Systemic risks such as the rising trade war, recession, and financial markets instability have already driven gold up in the second half of this year, and this trend is expected to continue throughout 2023. However, there is still a long way to go before the precious metal makes a meaningful return, as global production has been decreasing.
Global gold production
The global gold production forecast has fallen by three percent in the first nine months of the year. In spite of a strong increase in demand for jewelry, a large sell-off in the U.S. stock market in February provided a boost to safe-haven demand for the precious metal. However, the main downside risk is political uncertainty.
Gold is a valuable investment with a range of uses, including industrial and jewelry applications. It is a stable and secure alternative asset that has been proven to protect consumers and investors from the volatility of the stock market and inflation. Until recently, gold was regarded as a monetary metal. During precolonial times, it was exported from Ghana to Europe via the trans-Saharan trade route. Today, most gold mined in China is used for jewelry.
Gold prices in non-dollar economies
Gold prices are a key indicator of economic conditions abroad says iracompaniesgold.org. Buying gold in foreign currencies is an effective hedge against currency depreciation. In particular, it can help to mitigate the impact of a weak dollar. However, if the dollar remains weak, it could mean lower gold prices for foreign buyers.
In addition to currency values, other factors such as monetary policy and inflation also play a role in gold’s price. This is particularly true when the country is not a member of the dollar-based global trading system.
The market has experienced a surge in demand for gold in non-dollar economies, such as Russia. According to the Russian central bank, it added 208 metric tonnes of gold to its reserves in 2015.
While the Russian gold price is impressive, it’s the Chinese gold price that is truly notable. The Shanghai Composite Index has dropped nearly 45 percent in the last six months, prompting retail investors to look toward safe haven assets.
Barrick Gold warns it might write-down $3 billion in goodwill and asset impairments
Barrick Gold Corporation warned shareholders that it may write-down as much as $3 billion in goodwill and asset impairments.
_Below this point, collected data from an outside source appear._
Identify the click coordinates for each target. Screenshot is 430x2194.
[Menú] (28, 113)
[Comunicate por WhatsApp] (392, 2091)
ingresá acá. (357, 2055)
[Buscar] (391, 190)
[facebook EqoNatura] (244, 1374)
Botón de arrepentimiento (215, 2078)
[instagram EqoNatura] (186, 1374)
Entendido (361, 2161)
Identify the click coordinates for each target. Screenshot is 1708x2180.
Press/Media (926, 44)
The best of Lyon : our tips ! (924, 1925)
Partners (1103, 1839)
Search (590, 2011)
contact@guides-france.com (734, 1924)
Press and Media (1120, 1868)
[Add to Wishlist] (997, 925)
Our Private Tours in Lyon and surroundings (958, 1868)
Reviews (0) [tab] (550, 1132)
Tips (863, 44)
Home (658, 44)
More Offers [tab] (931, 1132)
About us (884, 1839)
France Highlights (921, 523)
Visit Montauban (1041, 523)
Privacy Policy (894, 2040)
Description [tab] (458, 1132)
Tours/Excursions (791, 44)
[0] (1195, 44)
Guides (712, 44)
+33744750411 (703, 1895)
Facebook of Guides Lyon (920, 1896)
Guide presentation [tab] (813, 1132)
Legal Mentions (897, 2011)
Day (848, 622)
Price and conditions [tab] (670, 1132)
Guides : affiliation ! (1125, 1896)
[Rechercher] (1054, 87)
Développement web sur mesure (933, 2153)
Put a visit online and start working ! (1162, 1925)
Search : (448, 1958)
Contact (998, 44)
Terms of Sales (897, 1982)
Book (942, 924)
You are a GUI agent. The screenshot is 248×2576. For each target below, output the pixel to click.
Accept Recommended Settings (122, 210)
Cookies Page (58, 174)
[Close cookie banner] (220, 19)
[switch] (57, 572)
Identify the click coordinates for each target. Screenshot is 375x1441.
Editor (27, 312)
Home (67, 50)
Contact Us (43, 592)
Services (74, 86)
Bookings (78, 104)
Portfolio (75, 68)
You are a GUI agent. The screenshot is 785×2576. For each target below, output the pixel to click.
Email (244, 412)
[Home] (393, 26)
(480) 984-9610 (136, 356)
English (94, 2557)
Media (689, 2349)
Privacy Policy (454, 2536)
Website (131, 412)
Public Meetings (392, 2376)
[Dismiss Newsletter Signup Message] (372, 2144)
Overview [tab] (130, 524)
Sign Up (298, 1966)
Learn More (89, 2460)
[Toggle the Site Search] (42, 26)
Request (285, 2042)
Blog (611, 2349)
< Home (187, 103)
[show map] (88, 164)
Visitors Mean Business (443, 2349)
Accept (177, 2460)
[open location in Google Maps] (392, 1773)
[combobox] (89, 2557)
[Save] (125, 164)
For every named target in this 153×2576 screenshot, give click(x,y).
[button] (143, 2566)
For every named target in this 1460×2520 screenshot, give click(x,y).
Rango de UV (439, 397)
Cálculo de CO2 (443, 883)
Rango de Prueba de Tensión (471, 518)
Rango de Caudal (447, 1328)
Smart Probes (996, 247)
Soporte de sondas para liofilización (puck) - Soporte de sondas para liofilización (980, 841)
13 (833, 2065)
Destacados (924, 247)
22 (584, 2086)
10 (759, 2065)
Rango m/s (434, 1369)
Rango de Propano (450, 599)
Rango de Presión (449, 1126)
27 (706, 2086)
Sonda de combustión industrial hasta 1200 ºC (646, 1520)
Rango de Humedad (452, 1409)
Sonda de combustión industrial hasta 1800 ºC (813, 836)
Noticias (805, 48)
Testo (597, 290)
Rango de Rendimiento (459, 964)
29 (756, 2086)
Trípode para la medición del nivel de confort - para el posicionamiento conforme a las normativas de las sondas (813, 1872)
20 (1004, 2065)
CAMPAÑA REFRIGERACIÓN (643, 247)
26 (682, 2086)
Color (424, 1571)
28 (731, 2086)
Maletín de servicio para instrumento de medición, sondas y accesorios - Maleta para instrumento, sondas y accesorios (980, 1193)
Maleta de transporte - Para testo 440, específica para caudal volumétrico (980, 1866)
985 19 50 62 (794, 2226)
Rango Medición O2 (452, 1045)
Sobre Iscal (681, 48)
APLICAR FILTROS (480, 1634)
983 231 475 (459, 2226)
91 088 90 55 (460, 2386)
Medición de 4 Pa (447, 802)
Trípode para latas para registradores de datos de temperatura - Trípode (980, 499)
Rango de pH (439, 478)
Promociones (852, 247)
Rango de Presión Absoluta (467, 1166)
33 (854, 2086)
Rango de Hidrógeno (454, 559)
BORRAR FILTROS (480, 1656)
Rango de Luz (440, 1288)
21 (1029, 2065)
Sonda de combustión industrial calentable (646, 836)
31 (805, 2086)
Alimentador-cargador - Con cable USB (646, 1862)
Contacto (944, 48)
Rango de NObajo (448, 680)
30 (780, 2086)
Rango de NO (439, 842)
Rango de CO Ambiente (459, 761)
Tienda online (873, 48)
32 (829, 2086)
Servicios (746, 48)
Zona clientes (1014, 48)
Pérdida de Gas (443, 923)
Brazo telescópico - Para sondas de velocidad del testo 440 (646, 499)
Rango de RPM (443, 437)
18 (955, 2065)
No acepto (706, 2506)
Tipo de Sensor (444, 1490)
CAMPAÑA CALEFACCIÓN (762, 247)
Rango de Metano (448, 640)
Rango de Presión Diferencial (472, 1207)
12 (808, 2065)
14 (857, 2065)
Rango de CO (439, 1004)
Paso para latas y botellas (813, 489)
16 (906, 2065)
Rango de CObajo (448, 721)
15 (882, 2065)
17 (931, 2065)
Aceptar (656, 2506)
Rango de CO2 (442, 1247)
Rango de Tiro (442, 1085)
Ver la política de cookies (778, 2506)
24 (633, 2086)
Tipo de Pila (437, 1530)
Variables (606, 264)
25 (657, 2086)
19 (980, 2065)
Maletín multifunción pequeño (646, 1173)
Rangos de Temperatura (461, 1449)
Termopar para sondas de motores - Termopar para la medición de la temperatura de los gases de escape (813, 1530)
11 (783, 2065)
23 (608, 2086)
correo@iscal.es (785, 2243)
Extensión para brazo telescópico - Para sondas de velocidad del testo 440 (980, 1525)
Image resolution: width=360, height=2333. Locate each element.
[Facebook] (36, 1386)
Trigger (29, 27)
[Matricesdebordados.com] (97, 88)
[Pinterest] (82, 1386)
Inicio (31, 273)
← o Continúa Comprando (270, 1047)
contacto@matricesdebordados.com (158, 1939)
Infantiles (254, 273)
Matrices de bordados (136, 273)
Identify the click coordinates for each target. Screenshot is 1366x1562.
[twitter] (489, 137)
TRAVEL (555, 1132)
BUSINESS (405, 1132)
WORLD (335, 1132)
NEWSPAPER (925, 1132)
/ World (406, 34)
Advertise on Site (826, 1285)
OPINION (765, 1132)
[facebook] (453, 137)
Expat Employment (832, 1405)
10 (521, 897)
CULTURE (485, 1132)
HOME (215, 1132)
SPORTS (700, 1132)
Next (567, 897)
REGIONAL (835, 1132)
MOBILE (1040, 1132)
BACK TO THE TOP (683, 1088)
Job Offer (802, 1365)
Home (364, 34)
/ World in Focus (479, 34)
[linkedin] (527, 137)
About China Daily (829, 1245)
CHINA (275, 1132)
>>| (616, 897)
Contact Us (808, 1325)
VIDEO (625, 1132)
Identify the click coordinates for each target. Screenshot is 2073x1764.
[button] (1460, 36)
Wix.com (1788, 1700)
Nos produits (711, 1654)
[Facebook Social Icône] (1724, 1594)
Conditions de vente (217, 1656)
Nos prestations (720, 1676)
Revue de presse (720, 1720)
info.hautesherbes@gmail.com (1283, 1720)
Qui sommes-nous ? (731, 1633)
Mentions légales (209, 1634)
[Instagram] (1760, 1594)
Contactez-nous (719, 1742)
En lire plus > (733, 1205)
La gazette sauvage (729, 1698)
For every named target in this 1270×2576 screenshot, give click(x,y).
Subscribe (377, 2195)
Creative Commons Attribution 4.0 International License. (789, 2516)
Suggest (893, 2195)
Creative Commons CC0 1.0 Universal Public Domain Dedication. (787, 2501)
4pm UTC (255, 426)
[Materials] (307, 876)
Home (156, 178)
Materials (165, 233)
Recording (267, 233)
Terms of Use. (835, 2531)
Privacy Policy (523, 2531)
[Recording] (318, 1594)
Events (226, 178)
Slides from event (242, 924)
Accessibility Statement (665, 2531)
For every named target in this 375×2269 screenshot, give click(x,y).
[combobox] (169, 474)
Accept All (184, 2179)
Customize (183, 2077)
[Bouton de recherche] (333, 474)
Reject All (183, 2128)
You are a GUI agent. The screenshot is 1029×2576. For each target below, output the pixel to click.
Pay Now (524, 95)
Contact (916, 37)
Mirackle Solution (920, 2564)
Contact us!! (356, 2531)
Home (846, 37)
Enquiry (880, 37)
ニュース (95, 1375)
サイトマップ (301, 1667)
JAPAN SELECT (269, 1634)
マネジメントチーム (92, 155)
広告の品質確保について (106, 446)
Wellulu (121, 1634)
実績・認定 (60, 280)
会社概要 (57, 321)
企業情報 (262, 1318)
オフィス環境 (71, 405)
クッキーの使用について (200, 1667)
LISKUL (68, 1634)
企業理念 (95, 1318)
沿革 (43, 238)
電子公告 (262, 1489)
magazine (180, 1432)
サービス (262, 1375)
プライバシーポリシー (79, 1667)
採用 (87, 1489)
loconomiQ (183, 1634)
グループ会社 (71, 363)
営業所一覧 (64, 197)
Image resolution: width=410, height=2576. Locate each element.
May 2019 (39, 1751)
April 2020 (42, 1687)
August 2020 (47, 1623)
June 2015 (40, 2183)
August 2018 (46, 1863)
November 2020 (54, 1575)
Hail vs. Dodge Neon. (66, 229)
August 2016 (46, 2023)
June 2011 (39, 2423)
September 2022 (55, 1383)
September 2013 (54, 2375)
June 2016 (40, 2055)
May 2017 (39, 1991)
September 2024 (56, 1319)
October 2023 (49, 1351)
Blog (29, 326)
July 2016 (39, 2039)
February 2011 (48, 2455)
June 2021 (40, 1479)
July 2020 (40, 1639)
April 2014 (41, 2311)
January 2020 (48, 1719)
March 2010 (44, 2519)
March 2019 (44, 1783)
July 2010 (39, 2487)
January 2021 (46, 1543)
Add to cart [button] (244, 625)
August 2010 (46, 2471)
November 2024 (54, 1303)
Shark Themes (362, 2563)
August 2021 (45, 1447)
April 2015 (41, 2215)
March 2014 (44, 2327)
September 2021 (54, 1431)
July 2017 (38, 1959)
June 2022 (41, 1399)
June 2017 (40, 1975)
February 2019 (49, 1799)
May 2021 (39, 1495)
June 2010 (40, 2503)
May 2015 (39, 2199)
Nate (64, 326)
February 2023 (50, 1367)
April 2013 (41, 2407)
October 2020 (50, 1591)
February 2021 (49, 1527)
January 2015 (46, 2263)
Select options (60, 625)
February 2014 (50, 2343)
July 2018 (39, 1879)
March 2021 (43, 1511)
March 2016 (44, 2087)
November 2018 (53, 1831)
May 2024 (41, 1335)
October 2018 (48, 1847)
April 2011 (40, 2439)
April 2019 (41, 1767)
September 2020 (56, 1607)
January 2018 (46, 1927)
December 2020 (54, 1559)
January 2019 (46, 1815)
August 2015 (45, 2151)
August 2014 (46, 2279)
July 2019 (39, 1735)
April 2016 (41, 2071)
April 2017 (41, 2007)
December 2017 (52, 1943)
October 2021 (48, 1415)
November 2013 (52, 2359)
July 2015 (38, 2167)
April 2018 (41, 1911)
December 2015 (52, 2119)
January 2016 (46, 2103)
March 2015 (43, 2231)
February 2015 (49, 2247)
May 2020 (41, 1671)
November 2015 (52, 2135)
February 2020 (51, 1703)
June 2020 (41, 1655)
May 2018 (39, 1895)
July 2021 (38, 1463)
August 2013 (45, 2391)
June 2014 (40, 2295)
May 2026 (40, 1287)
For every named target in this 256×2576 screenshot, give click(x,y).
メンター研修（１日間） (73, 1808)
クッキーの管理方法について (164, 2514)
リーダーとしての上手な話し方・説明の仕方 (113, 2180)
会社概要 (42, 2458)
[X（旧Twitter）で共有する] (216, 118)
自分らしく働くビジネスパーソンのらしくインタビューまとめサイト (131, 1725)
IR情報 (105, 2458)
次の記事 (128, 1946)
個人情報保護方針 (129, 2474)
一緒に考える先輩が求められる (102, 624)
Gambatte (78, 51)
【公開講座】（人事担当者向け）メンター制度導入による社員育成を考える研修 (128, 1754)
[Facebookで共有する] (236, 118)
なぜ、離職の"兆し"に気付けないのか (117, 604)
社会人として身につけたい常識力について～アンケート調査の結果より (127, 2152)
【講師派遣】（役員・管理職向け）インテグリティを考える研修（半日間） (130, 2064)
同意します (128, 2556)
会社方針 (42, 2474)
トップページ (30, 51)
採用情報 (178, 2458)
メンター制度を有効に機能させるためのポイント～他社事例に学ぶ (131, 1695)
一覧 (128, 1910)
The company’s shares are down 53 percent this year.
Barrick has been trying to reduce its debt, and has already sold some of its assets. It plans to trim its debt from $10 billion to $8 billion in the next few years. It is also forming partnerships to cope with low prices.
The global mining industry has been hit hard by the commodity market slump. Prices have fallen 40 percent since the 2011 peak. This has pressured miners to cut costs. As a result, Barrick has slashed spending on capital projects and lowered its debt level. However, the company’s production growth profile has been weak.
An equity bear market could be catalyst for gold to break out of slump
Gold is a hot commodity, but it is hardly a surefire safe haven. In fact, it has lost more than 10% of its value in the past month. Despite the decline, it has still managed to make some significant gains in the last two weeks.
This week, the S&P 500 set new lows. The stock market has regularly wiped out the earlier gains in the past.
Fortunately, it is not uncommon to see a correction, which could lead to new all-time highs in the coming months. However, the S&P has a long way to go to reach these levels.
On the flip side, the dollar has become the preferred safe haven worldwide. Considering that the US Federal Reserve Bank has been talking tough about inflation, the dollar has been on the upswing for most of the year.